Orbyt Dating
UI Concept (2023)
A design concept for a dating app that puts you in control of your own algorithm, without the dopamine loop.
Started as a personal project (motivated largely by my own frustrating experiences with dating apps), developed with my friends Max Plumley and India Reed through RMIT Activator's FounderHUB program, where we won best pitch. We eventually realised none of us actually wanted to run a dating app, so this lives on as speculative UI for what a better one might look like.
Research
I ran interviews with over twenty Melbourne friends and friends-of-friends. What came up, repeatedly: swipe fatigue, opaque algorithms, self-esteem tied to match counts, long lists of people you matched with and never spoke to. The feeling of seeing the same faces cycling through forever. Frustration at apps crudely retrofitting monetisation onto experiences that used to feel more human. People were willing to pay for something good; they just wanted transparency. And especially women wanted better safety tools and a culture of basic respect.
The Concept
Each user sits at the centre of their own star map, a zoom/pan canvas that feels more spatial and exploratory than a deck of cards to swipe through. You have an inner and outer orbyt for keeping track of who you're actively talking to versus who's on your radar, and they fill up, which forces a decision: actually talk to this person, or unmatch and move on. No more endless lists of people you matched with once and quietly forgot about. And you control your own algorithm: you can see and adjust the signals that attract matches toward you, rather than having the app make those decisions invisibly.
The goal was to make dating feel more like discovery: curious, intentional, a bit more like navigating a finite universe and less like scrolling an infinite feed.

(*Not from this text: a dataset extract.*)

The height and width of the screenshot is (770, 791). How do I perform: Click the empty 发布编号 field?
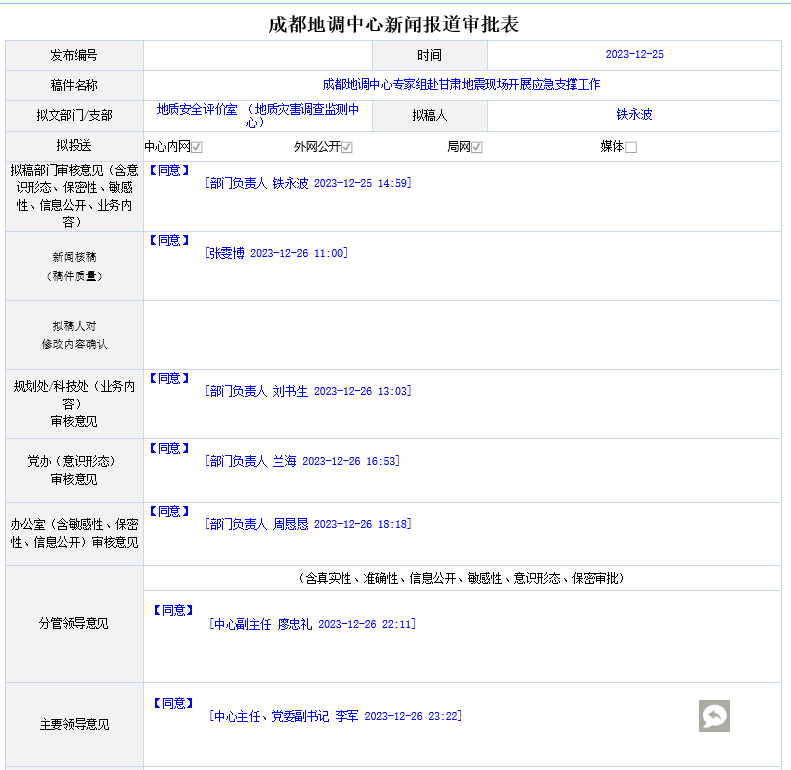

I did the research, UI design, and branding. Max handled engineering and illustration; India led business and marketing development. The bits I'm most proud of are the star map interaction itself, the spatial canvas patterns, the gentle animations, and the mental model, which turned out to be surprisingly simple once you just showed someone the map.
What We Learned
Building community adoption from scratch is a very particular kind of hard. Good thing to find out early. In my personal practice, I'm now more drawn now to building standalone tools - things that work for one person without needing a network to function.